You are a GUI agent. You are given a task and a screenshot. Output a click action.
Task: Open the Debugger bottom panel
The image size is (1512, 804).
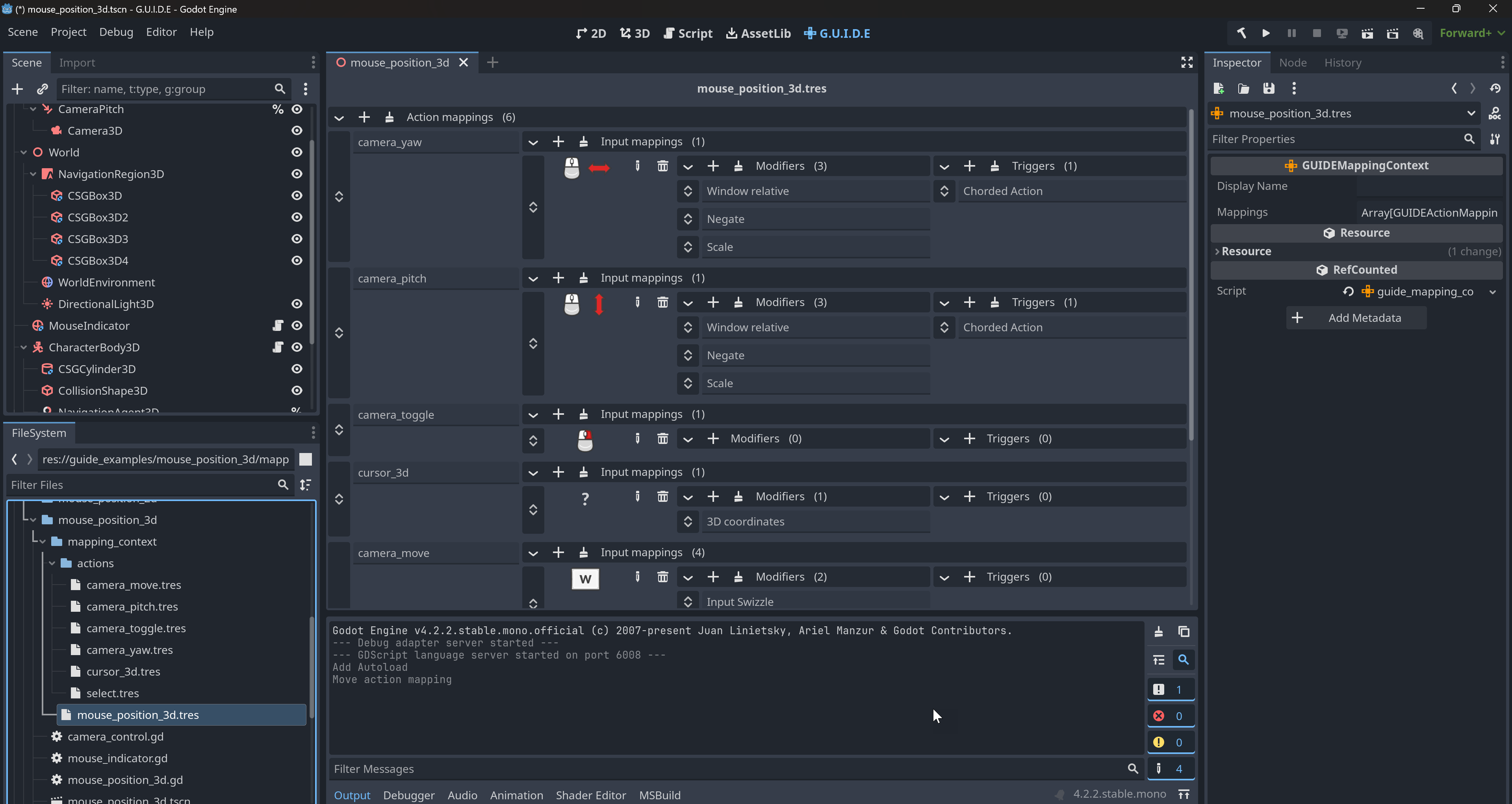[x=408, y=795]
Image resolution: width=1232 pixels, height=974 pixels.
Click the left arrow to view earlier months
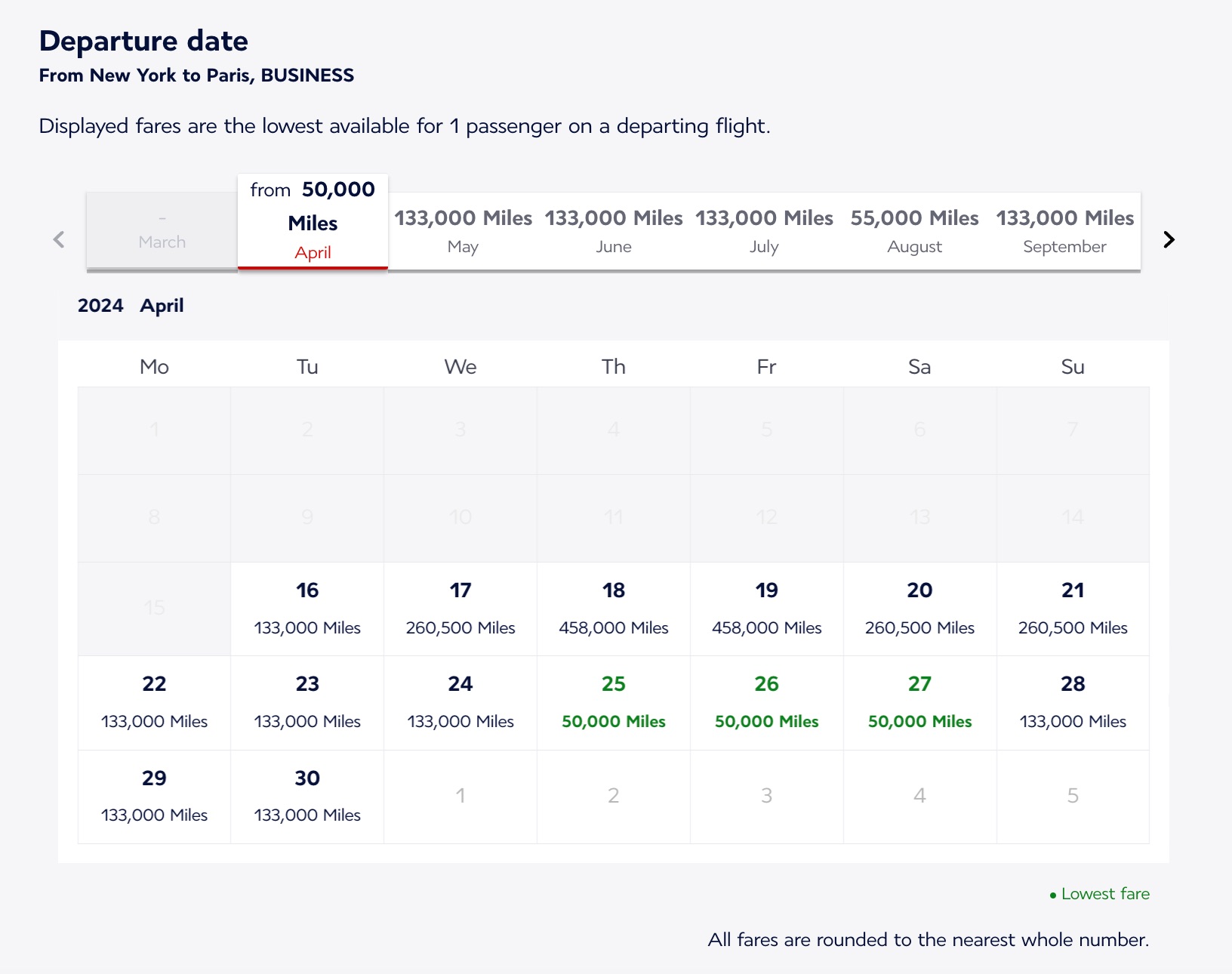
★ ★ ★ ★
[What you have to do]:
An unaltered copy of the material, without images, should be set down.

[Finished exercise]:
You are a GUI agent. You are given a task and a screenshot. Output a click action.
Task: Open the Debugger bottom panel
The image size is (1512, 804).
[x=408, y=795]
Image resolution: width=1232 pixels, height=974 pixels.
Click the left arrow to view earlier months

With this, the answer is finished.